Extracted data entries
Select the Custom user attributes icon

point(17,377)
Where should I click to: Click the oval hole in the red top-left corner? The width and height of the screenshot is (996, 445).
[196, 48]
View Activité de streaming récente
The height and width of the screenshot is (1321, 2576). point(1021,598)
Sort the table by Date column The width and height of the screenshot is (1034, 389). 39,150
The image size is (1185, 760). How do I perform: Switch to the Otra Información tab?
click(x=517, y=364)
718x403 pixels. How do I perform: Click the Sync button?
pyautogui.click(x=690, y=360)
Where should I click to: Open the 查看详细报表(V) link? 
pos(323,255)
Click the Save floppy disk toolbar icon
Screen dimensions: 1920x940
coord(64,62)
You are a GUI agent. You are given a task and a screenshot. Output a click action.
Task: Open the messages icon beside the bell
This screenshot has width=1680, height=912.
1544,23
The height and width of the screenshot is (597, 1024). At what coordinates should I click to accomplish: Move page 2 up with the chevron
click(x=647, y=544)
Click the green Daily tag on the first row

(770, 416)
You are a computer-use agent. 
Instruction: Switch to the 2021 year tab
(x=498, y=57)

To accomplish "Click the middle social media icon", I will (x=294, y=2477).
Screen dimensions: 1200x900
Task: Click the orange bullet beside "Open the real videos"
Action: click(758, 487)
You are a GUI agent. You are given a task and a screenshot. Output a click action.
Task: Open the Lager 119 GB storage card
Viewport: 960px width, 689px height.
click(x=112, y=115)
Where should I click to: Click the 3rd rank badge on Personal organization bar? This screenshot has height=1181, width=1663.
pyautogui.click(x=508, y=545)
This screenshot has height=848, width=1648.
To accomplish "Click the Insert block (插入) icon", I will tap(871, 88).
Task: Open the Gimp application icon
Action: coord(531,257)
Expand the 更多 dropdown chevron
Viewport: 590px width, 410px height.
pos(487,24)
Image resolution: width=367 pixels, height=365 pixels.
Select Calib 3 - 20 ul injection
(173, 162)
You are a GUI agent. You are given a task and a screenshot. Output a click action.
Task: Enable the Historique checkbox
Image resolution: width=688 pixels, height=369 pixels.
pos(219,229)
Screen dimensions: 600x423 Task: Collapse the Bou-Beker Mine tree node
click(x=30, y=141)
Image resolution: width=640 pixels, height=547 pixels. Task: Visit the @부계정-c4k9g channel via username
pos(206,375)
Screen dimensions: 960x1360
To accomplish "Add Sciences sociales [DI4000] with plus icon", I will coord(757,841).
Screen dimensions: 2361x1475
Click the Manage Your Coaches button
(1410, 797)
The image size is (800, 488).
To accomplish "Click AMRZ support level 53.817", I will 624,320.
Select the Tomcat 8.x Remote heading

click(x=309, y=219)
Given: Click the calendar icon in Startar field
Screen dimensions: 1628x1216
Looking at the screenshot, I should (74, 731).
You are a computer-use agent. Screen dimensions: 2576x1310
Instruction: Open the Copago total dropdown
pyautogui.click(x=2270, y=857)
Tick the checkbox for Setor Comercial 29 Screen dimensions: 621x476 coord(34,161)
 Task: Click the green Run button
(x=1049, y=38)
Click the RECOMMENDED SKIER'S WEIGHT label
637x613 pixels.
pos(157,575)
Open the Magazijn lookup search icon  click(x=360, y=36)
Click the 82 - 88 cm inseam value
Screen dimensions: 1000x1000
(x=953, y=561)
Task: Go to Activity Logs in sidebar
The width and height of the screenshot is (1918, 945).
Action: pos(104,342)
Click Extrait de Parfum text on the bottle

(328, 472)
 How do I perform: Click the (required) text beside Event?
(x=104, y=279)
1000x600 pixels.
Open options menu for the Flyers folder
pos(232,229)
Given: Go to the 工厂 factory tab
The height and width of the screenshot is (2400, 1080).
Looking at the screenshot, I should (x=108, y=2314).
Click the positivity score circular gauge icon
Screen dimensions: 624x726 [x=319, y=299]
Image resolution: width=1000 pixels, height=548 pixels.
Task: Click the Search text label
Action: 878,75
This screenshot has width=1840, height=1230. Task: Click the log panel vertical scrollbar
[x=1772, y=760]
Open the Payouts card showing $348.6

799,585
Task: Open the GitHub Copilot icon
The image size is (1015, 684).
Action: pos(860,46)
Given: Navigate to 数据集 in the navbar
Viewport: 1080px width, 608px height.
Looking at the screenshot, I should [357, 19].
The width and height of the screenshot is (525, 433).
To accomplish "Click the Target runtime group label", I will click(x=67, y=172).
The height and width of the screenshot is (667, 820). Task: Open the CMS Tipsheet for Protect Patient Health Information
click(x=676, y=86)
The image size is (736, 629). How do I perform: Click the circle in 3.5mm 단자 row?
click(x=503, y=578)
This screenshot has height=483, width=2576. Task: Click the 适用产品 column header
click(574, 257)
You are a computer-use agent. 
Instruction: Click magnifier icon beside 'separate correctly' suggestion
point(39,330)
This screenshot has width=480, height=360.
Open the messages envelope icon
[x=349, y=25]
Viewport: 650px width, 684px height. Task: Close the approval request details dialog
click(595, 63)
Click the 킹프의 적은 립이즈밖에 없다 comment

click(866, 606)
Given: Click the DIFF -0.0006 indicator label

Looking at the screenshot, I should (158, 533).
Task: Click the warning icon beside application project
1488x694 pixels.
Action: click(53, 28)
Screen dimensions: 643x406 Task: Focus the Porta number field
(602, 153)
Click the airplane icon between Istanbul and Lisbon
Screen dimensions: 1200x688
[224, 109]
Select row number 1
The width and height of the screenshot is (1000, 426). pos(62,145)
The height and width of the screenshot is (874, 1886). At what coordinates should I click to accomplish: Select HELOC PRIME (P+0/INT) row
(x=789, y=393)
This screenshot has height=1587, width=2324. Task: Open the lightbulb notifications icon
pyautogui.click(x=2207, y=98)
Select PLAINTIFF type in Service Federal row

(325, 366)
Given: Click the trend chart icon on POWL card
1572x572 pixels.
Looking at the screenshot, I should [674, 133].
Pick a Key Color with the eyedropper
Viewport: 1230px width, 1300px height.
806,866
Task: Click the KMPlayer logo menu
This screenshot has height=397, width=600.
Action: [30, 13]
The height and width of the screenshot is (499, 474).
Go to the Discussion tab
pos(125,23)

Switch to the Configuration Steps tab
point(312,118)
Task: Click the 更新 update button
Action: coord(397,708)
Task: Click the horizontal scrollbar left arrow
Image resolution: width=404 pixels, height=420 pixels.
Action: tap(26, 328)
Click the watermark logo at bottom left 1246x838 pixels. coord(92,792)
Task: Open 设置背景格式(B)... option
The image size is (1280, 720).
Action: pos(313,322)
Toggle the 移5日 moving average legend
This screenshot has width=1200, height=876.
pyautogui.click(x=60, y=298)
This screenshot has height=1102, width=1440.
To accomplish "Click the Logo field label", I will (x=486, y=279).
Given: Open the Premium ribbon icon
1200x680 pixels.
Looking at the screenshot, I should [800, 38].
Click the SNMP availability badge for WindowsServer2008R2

## Work instruction
Give again exactly, and only, the lines above starting at the one with "Given: Click the calendar" and ending at the one with "Tick the checkbox".

## Answer section
Given: Click the calendar icon in Startar field
Screen dimensions: 1628x1216
Looking at the screenshot, I should (74, 731).
You are a computer-use agent. Screen dimensions: 2576x1310
Instruction: Open the Copago total dropdown
pyautogui.click(x=2270, y=857)
Tick the checkbox for Setor Comercial 29 Screen dimensions: 621x476 coord(34,161)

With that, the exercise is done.